▶ DATA SHOWN:
━━━━━━━━━━━━━━━━━━━━
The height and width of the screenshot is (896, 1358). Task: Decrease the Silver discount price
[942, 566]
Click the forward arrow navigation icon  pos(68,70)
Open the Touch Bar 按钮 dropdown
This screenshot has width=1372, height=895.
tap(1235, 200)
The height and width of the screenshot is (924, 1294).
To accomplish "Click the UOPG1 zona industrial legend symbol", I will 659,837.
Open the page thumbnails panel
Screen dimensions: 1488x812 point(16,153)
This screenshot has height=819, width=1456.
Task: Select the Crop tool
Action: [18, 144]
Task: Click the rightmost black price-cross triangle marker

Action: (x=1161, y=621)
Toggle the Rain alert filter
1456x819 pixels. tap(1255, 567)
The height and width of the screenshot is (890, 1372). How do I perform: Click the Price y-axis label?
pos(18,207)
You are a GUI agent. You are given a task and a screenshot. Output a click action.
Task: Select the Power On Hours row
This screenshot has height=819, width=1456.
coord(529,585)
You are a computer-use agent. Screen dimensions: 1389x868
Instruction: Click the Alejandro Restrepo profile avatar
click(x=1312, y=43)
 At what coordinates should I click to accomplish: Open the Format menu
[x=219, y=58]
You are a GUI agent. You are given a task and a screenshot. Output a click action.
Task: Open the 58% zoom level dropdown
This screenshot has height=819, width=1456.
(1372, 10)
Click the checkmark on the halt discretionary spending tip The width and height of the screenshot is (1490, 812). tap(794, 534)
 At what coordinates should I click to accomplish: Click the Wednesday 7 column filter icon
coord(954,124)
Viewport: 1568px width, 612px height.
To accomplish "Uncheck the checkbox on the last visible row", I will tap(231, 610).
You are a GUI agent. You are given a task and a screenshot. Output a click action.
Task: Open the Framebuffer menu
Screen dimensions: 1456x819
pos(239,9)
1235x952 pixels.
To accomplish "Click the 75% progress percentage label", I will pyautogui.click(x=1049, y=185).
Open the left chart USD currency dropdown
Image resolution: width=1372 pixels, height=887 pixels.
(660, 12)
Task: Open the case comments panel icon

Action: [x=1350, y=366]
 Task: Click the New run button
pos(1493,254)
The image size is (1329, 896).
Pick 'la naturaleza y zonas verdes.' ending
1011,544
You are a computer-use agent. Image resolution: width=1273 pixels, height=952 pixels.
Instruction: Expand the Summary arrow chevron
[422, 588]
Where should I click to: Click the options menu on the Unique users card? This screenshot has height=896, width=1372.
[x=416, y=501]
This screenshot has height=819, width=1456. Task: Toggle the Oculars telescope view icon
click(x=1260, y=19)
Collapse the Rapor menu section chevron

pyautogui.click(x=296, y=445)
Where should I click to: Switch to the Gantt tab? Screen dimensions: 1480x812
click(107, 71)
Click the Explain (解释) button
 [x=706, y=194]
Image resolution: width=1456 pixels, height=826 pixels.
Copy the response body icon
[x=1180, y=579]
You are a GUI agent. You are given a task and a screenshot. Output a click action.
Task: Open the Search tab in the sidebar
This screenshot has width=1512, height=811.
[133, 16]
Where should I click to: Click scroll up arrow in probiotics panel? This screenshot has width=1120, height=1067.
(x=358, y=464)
━━━━━━━━━━━━━━━━━━━━
Send back the complete listing, identical to the original in every line.

▶ COMPLETED TASK:
The height and width of the screenshot is (896, 1358). Task: Decrease the Silver discount price
[942, 566]
Click the forward arrow navigation icon  pos(68,70)
Open the Touch Bar 按钮 dropdown
This screenshot has width=1372, height=895.
tap(1235, 200)
The height and width of the screenshot is (924, 1294).
To accomplish "Click the UOPG1 zona industrial legend symbol", I will 659,837.
Open the page thumbnails panel
Screen dimensions: 1488x812 point(16,153)
This screenshot has height=819, width=1456.
Task: Select the Crop tool
Action: [18, 144]
Task: Click the rightmost black price-cross triangle marker

Action: (x=1161, y=621)
Toggle the Rain alert filter
1456x819 pixels. tap(1255, 567)
The height and width of the screenshot is (890, 1372). How do I perform: Click the Price y-axis label?
pos(18,207)
You are a GUI agent. You are given a task and a screenshot. Output a click action.
Task: Select the Power On Hours row
This screenshot has height=819, width=1456.
coord(529,585)
You are a computer-use agent. Screen dimensions: 1389x868
Instruction: Click the Alejandro Restrepo profile avatar
click(x=1312, y=43)
 At what coordinates should I click to accomplish: Open the Format menu
[x=219, y=58]
You are a GUI agent. You are given a task and a screenshot. Output a click action.
Task: Open the 58% zoom level dropdown
This screenshot has height=819, width=1456.
(1372, 10)
Click the checkmark on the halt discretionary spending tip The width and height of the screenshot is (1490, 812). tap(794, 534)
 At what coordinates should I click to accomplish: Click the Wednesday 7 column filter icon
coord(954,124)
Viewport: 1568px width, 612px height.
To accomplish "Uncheck the checkbox on the last visible row", I will tap(231, 610).
You are a GUI agent. You are given a task and a screenshot. Output a click action.
Task: Open the Framebuffer menu
Screen dimensions: 1456x819
pos(239,9)
1235x952 pixels.
To accomplish "Click the 75% progress percentage label", I will pyautogui.click(x=1049, y=185).
Open the left chart USD currency dropdown
Image resolution: width=1372 pixels, height=887 pixels.
(660, 12)
Task: Open the case comments panel icon

Action: [x=1350, y=366]
 Task: Click the New run button
pos(1493,254)
The image size is (1329, 896).
Pick 'la naturaleza y zonas verdes.' ending
1011,544
You are a computer-use agent. Image resolution: width=1273 pixels, height=952 pixels.
Instruction: Expand the Summary arrow chevron
[422, 588]
Where should I click to: Click the options menu on the Unique users card? This screenshot has height=896, width=1372.
[x=416, y=501]
This screenshot has height=819, width=1456. Task: Toggle the Oculars telescope view icon
click(x=1260, y=19)
Collapse the Rapor menu section chevron

pyautogui.click(x=296, y=445)
Where should I click to: Switch to the Gantt tab? Screen dimensions: 1480x812
click(107, 71)
Click the Explain (解释) button
 [x=706, y=194]
Image resolution: width=1456 pixels, height=826 pixels.
Copy the response body icon
[x=1180, y=579]
You are a GUI agent. You are given a task and a screenshot. Output a click action.
Task: Open the Search tab in the sidebar
This screenshot has width=1512, height=811.
[133, 16]
Where should I click to: Click scroll up arrow in probiotics panel? This screenshot has width=1120, height=1067.
(x=358, y=464)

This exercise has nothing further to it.